Task to complete – Search each line below for "clipboard", then return the lines where it appears.

Stored data –

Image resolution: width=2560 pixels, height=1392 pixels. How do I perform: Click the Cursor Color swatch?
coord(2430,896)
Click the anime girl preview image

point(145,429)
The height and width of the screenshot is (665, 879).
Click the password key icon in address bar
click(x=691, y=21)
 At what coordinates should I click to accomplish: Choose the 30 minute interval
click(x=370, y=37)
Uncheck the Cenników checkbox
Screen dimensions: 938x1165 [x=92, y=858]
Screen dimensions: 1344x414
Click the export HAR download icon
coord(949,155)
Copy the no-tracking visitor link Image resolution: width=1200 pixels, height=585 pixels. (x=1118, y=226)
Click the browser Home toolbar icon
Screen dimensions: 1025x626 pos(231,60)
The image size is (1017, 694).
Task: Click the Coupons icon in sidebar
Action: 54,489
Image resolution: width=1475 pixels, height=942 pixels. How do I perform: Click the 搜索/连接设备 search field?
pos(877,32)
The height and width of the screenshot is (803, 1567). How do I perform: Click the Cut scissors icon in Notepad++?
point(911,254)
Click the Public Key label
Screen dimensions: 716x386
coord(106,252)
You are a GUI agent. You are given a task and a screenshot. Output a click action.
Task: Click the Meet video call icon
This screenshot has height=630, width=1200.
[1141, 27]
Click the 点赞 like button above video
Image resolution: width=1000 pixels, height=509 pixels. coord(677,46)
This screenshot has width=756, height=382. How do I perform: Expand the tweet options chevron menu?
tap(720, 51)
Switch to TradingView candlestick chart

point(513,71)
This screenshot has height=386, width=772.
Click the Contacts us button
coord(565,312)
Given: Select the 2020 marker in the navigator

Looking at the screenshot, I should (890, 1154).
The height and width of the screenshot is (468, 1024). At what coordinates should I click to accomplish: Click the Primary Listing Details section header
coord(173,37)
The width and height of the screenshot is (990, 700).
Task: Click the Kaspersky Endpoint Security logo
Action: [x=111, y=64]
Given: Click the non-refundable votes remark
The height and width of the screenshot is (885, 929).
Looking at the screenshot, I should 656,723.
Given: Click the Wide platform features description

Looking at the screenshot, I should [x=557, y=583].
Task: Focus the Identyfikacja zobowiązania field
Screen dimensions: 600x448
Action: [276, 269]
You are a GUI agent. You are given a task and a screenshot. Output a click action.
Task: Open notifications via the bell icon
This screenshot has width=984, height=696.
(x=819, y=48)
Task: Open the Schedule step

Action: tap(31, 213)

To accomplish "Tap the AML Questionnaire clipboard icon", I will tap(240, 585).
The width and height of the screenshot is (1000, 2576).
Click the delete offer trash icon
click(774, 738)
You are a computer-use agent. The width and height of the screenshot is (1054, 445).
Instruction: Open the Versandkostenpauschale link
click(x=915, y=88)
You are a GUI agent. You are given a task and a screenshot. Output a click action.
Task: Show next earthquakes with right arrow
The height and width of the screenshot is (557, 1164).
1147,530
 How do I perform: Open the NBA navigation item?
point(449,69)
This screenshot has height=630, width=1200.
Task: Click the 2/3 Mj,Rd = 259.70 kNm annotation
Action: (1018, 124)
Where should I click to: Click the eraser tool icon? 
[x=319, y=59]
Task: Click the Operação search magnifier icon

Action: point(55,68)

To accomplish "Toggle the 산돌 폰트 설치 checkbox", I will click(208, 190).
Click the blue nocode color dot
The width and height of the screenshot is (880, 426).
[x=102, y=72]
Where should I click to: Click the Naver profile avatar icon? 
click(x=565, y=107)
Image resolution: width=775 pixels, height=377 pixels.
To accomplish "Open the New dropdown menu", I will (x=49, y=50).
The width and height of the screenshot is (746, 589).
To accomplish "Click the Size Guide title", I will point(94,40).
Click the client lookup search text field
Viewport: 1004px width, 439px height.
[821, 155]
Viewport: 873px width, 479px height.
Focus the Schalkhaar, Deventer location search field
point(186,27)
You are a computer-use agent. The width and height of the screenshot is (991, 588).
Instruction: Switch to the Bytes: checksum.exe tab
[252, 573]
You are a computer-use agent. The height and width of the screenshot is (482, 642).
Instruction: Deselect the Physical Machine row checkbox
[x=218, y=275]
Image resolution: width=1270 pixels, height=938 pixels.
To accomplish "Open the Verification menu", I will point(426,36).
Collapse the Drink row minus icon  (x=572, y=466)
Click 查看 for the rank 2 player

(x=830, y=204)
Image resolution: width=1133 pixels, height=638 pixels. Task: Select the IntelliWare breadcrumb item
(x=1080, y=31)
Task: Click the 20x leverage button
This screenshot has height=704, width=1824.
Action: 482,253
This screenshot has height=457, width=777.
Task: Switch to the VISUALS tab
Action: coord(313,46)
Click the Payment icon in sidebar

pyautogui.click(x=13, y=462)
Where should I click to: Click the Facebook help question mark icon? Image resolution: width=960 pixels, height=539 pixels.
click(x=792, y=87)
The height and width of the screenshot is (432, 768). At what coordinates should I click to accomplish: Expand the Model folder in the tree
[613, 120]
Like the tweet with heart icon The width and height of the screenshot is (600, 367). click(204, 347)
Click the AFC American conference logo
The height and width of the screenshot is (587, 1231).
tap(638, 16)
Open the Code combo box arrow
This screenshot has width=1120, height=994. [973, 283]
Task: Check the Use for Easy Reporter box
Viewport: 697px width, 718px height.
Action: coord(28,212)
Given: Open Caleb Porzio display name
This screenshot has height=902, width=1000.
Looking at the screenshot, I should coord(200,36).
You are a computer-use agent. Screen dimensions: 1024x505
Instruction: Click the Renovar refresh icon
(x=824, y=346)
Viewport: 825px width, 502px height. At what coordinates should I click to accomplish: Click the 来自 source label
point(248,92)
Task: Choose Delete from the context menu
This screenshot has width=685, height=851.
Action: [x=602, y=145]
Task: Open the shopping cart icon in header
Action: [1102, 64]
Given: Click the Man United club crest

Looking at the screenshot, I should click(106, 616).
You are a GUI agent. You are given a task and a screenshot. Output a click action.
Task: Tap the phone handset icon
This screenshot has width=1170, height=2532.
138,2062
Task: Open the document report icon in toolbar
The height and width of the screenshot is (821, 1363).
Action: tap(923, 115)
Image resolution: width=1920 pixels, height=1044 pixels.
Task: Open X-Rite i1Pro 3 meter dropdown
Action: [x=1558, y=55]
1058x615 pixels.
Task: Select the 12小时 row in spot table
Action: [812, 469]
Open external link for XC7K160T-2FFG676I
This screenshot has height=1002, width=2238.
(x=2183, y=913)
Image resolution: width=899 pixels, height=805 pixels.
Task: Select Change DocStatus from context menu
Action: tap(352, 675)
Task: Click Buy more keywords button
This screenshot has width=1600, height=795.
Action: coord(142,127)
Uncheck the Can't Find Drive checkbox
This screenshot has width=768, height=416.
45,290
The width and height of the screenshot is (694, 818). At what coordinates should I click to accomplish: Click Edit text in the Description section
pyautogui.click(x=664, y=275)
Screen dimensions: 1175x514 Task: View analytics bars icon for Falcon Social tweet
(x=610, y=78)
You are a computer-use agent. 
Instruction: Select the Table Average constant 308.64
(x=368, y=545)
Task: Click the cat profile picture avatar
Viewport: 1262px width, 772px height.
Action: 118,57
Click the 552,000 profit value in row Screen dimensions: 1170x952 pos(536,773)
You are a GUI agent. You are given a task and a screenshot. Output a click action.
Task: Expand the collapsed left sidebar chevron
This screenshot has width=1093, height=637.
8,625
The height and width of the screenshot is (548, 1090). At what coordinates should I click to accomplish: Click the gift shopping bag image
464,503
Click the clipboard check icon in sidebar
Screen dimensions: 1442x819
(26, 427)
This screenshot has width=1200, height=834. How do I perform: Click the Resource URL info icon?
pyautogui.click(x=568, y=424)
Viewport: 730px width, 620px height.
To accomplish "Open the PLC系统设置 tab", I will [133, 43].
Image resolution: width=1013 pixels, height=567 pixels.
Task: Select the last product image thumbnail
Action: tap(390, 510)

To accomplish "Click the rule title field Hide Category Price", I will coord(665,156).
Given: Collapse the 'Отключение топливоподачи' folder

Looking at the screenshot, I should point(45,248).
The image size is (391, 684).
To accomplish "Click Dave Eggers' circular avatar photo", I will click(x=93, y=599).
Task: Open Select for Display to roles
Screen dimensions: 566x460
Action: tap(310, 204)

Answer for this exercise –
To accomplish "Tap the AML Questionnaire clipboard icon", I will tap(240, 585).
Click the clipboard check icon in sidebar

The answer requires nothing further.